Assembleia Geral da ONU volta a pedir suspensão do embargo a Cuba
BR

29 outubro 2013

Resolução foi aprovada por 188 votos a favor, dois contra e três abstenções; medida imposta pelos Estados Unidos vigora desde 1962; embaixadores do Brasil, Antonio Patriota, e Ismael Martins, de Angola, discursaram na sessão.

Mônica Villela Grayley, da Rádio ONU em Nova York.

Os países-membros da Assembleia Geral da ONU voltaram a pedir o fim do embargo a Cuba numa sessão realizada nesta terça-feira, em Nova York.

A resolução contra as sanções econômicas e comerciais à ilha caribenha recebeu 188 votos a favor, dois contra e três abstenções.

Efeitos Negativos

O embargo, imposto pelos Estados Unidos, vigora desde 1962.

Na sessão desta terça-feira, Estados Unidos e Israel votaram pela permanência do embargo. As três abstenções vieram de Palau, Micronésia e Ilhas Marshall.

A Assembleia Geral voltou a destacar os efeitos negativos da medida sobre o povo cubano.

O novo embaixador do Brasil na ONU, Antonio Patriota, discursou na sessão. Falando em espanhol, ele explicou o voto brasileiro contra o embargo.

Compromisso

“O Brasil reitera sua firma oposição ao embargo econômico e financeiro imposto a Cuba, assim como a aplicação extraterritorial de leis comerciais domésticas e da opção de práticas comerciais discriminatórias. O Brasil pede a todos os governos a demonstrar compromisso com o direito internacional, a diplomacia, a solução pacífica de controvérsias e a cooperação econômica e comercial.”
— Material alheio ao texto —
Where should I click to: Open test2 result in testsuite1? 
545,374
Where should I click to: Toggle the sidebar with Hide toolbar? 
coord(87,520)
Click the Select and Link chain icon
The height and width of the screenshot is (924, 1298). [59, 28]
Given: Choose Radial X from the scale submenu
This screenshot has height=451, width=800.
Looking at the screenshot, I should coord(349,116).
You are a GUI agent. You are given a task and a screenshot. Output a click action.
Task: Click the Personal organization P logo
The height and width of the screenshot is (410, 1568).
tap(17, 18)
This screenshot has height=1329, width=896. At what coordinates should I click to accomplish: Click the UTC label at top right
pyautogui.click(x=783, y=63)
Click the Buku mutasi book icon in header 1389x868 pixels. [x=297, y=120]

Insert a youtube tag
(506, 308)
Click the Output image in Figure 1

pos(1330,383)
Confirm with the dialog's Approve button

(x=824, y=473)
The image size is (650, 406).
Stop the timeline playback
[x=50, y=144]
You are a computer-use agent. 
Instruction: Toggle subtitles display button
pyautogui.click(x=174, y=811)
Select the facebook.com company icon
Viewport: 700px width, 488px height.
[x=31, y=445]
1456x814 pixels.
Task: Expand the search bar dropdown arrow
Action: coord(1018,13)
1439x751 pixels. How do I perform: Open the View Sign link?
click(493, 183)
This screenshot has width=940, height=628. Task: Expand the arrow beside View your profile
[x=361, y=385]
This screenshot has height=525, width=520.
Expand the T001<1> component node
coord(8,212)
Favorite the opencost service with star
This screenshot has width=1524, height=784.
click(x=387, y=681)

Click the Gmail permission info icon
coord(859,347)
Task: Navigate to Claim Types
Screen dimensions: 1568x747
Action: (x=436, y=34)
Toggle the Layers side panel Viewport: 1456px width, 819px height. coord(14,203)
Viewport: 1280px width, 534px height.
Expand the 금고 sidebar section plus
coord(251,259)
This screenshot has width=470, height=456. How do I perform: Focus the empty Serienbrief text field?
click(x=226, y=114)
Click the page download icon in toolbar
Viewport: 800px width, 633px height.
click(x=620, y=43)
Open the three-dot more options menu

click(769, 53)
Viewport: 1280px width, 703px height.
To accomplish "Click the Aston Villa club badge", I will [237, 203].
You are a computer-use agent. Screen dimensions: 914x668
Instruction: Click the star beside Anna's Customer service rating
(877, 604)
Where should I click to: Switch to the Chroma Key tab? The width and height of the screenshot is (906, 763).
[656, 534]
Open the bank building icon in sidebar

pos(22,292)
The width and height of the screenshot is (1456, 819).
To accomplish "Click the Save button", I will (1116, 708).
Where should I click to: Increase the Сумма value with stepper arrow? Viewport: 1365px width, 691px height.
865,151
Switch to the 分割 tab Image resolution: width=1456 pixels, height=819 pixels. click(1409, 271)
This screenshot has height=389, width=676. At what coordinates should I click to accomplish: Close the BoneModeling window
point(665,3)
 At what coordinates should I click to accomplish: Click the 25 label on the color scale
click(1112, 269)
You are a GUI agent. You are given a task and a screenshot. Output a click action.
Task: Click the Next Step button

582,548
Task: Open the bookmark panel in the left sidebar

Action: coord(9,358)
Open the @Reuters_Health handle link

Um outro país de língua portuguesa, Angola, juntou sua voz pelo pedido de suspensão do embargo.  Falando em inglês, o embaixador angolano, Ismael Martins, afirmou que o embargo já dura muito tempo.

Ismael Martins disse que Angola compartilha da posição da comunidade internacional de condenar o embargo contra Cuba, que já dura mais de meio século e que, francamente, viola os direitos inalienáveis do povo cubano.

Segundo o governo de Cuba, as perdas causadas pelo embargo ao país representam mais de US$ 750 bilhões, equivalente a mais de R$ 1,5 trilhão.